At some point in the later nineteenth century, educated citizens of the western world became conscious of the fact that the world they lived in was genuinely global. The blank spaces that had existed on maps had been more or less accurately filled, and the journeys of explorations still undertaken in the last decades of the century were often influenced by issues of national and personal competition (the races to reach the earth's poles for example). Within the rapidly industrializing nations of the western world, more and more people were able to use their newly acquired wealth to travel to far and exotic destinations, using new technologies in transportation such as the steamship and the railway to penetrate previously closed areas of the globe. A result -- but also a cause for further penetration and colonization -- of this new globalization was an increasing popular interest in the cultures and mores of foreign peoples, as is evidenced by the series of international expositions that included Turkish belly-dancers, Filipino farmers, and Chinese Mandarins, by the articles in popular journals and newspapers on colonial and colonized people, and by exhibitions in museums presenting African and Asian artifacts.
The exploration of "the other" and "the foreign" was thus not necessarily limited to journeys to the far reaches of the globe. Many travelled within their own physical environment to see and experience new and strange cultures. Sometimes, this form of travel could also be vertical such as the one Jane Addams undertook when she left her secure middle-class existence and travelled to the slums of Chicago's South-East side. At other times, travel could be both vertical and horizontal, that is breach class barriers and place the traveller in a strange and foreign environment that resembled foreign and exotic places from other areas of the globe. It is the latter kind of travel that we find depicted in the 1883 account by New York journalist Allen S. Williams, who moved across the physical boundary dividing white from Chinese New York and across the psychological boundary separating an economically secure middle-class New Yorker from the poverty and misery of the Chinese immigrant experience in America.
"On a dark and stormy night" that year, Williams "braved the elements," and undertook a guided tour of New York's Chinatown. Later that year he published the account of his travels under the startling title THE DEMON OF THE ORIENT AND HIS SATELLITE FIENDS OF THE JOINTS: OUR OPIUM SMOKERS AS THEY ARE IN TARTAR HELLS AND AMERICAN PARADISES. New York's Chinatown, in 1883, covered about three city blocks, and the Chinese population living within this area was relatively small as most Chinese preferred the cheaper rents in other parts of the city and in New Jersey. Instead, what was known as Chinatown served both as the commercial center for New York's Chinese population and as the transit center for the estimated fifty thousand Chinese in Cuba, who on their journey home would take the transcontinental trains from New York to San Francisco.
It is fair to assume that most white New Yorkers were for the most part oblivious to, or unaware of, the inner workings of the Chinese community. Williams was thus an explorer, a traveller, who physically entered an environment unknown to most of his peers. And although his book reads in parts like a forerunner to the pulp mysteries of the1930s and 1940s, he clearly reported as accurately as possible on the physical environment of New York's Chinese. He could not, however (like other travellers), be completely detached from his own notions, and those of his society, about Chinese culture and society.

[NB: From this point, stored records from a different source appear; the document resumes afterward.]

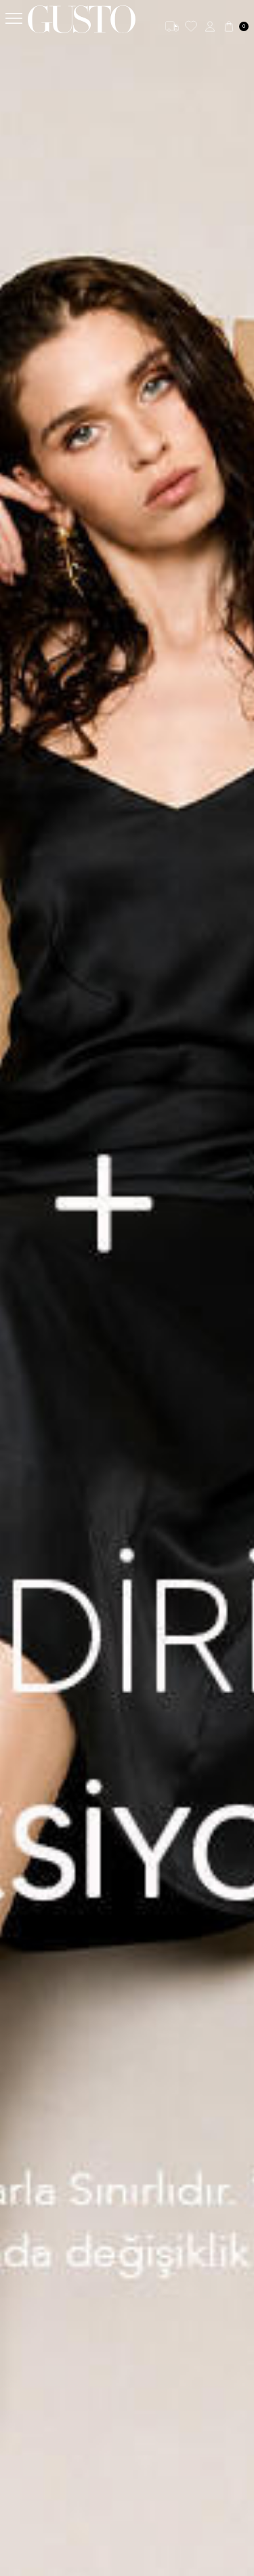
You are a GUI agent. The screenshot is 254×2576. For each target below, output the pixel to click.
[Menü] (13, 19)
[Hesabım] (210, 26)
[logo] (81, 19)
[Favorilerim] (191, 26)
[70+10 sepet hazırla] (127, 1288)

Thus one can find in the book an interesting friction between his descriptions of laundries, restaurants, street scenes, and gambling and opium dens, and his analysis of Chinese culture that highlights perceived dangers to white America: opium addiction and miscegenation.

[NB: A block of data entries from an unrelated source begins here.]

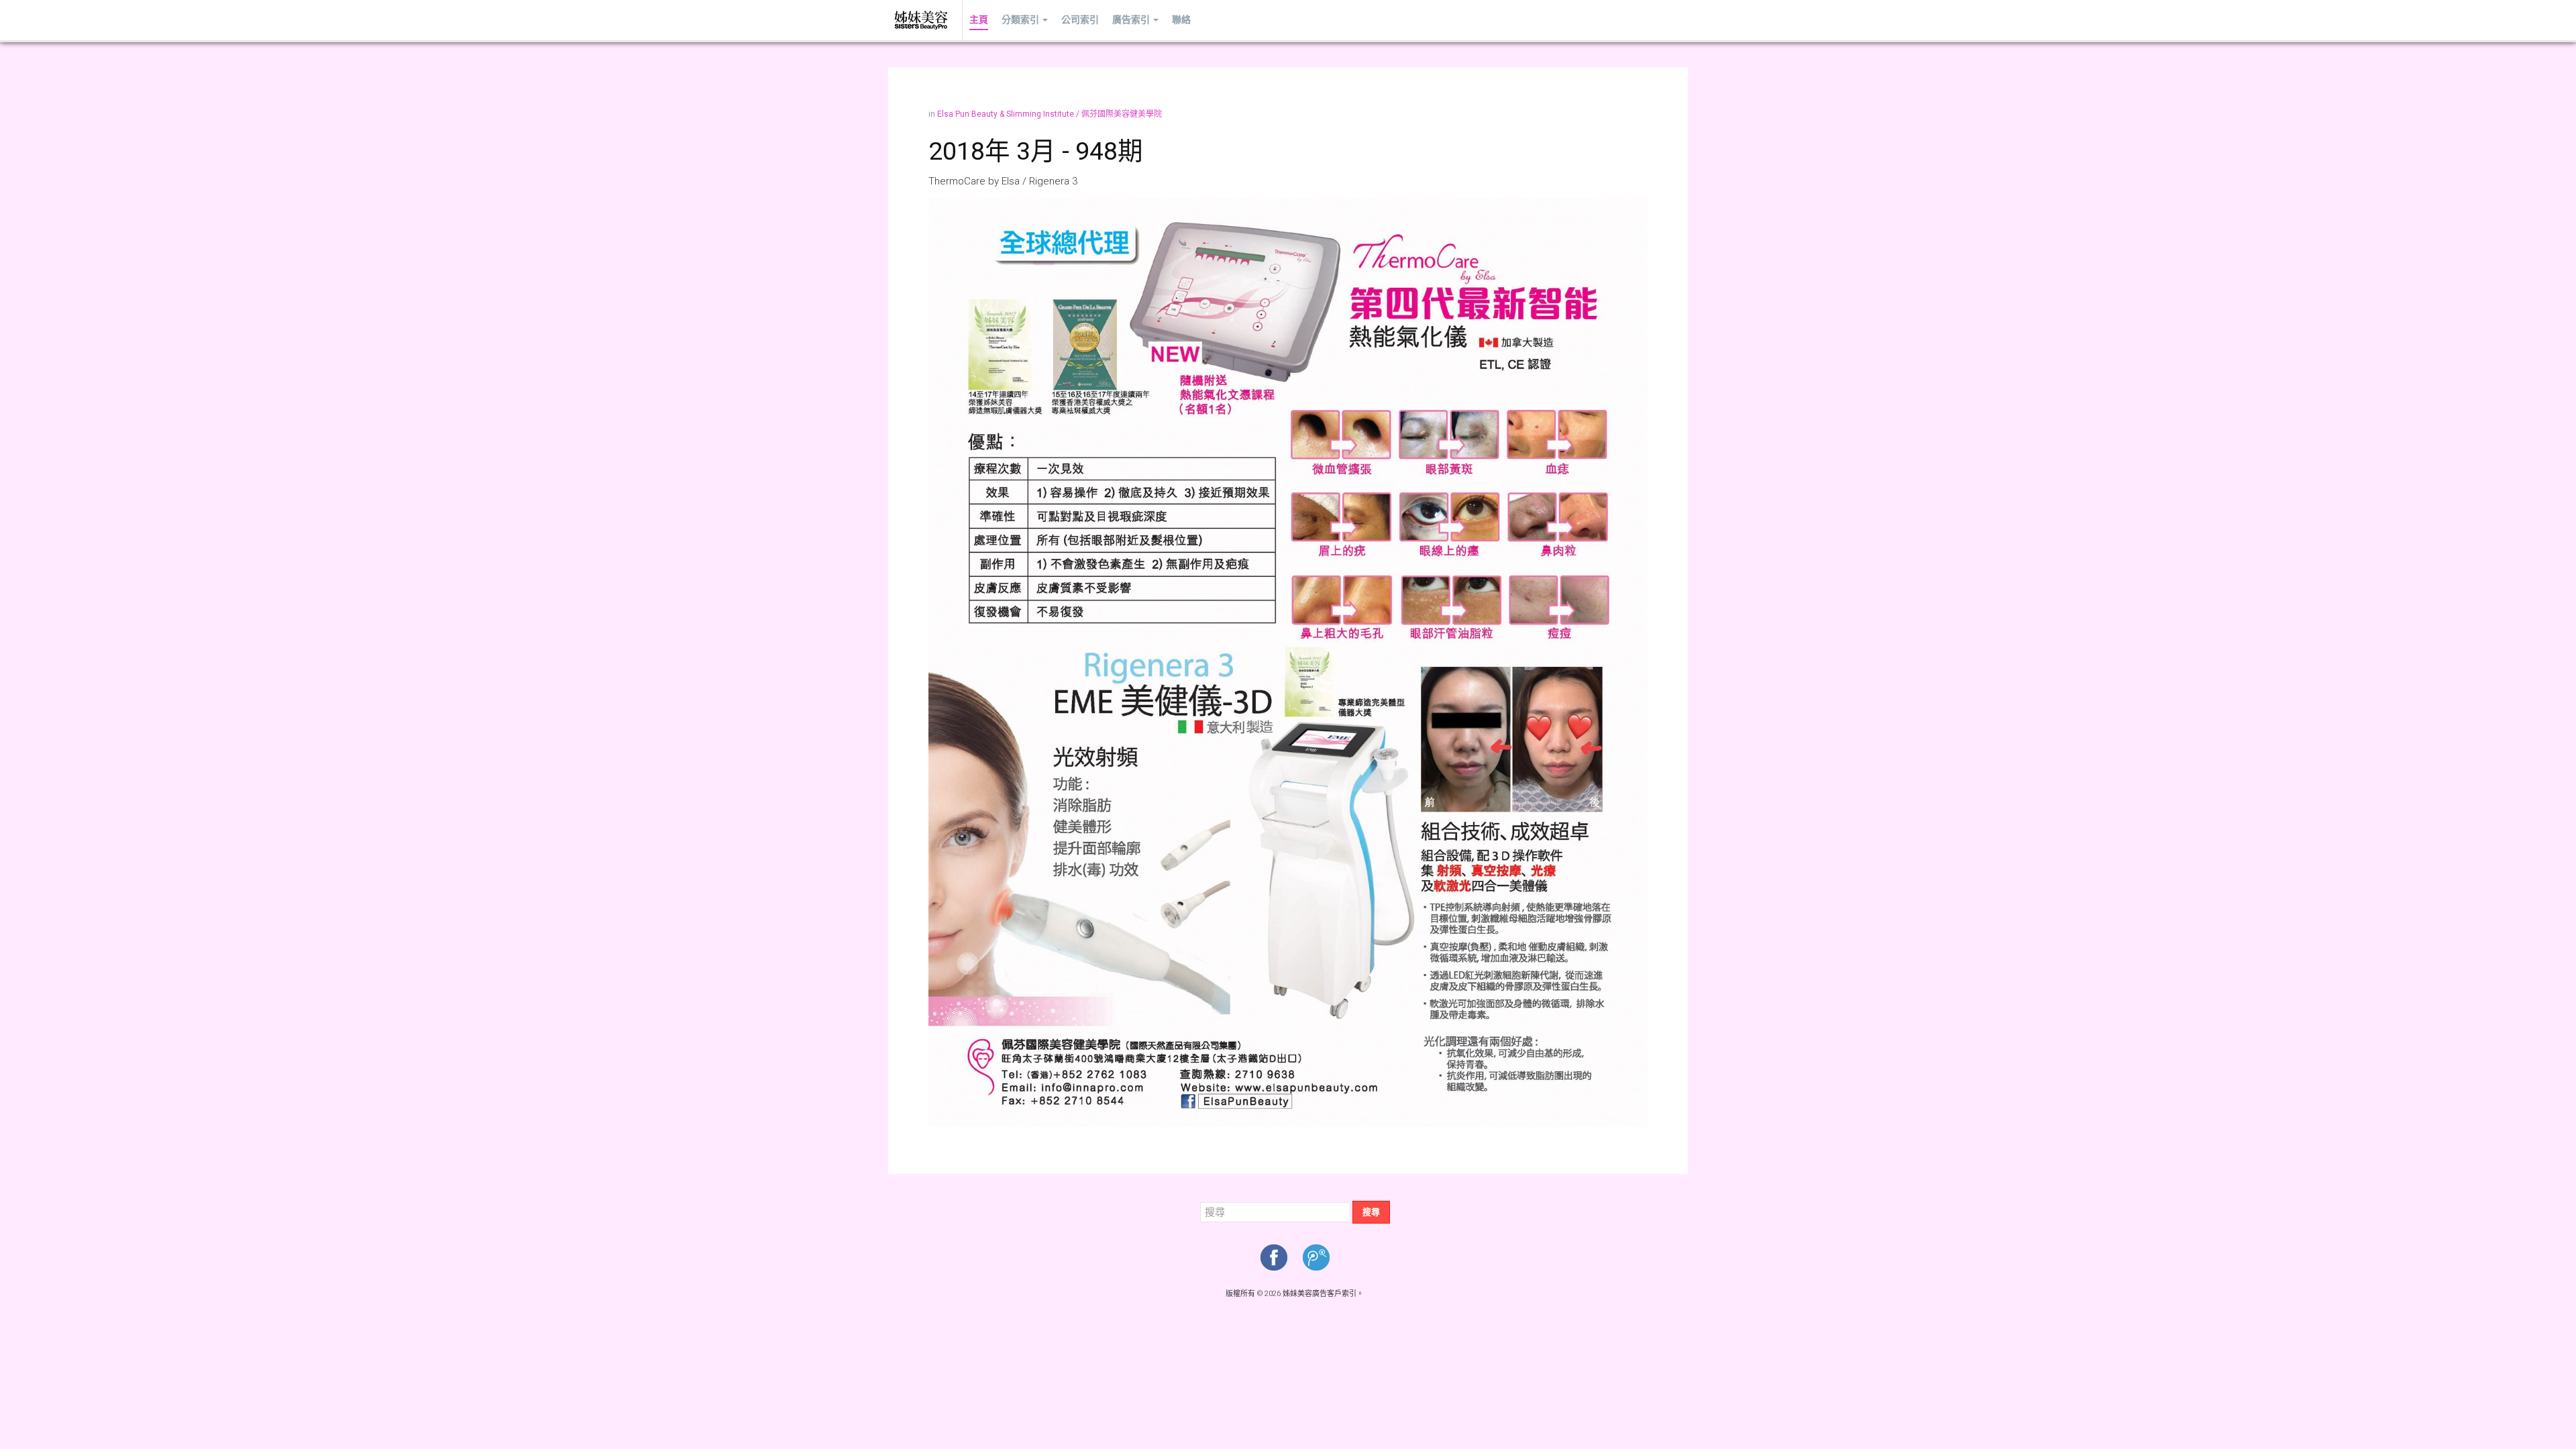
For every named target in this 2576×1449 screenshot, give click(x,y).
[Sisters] (921, 20)
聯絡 (1181, 19)
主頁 (978, 19)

Williams' narrative places him in a cohort group of writers and journalists who in the late 19th century explored the "frontiers" of "civilization." One usually thinks of these "frontiers" as places in the heart of Africa, or the valleys of the Himalaya. But one of the side effects of the new global world was that these same "frontiers" became, in the industrializing world, neighborhoods in the growing urban centers. If travel is defined as the crossing of physical boundaries, which implies the transgression of psychological boundaries as well, then in the western world of the later nineteenth century physical distance travelled became increasingly less important. When Williams's narrative is defined as travel literature in this broader sense, we can also see how domestic and international productions of stereotypes, and of biological and cultural hierarchies between western citizens and non-western peoples, reflect and foreshadow the changing attitudes within segments of western society regarding issues of social deviance (such as the use of opium).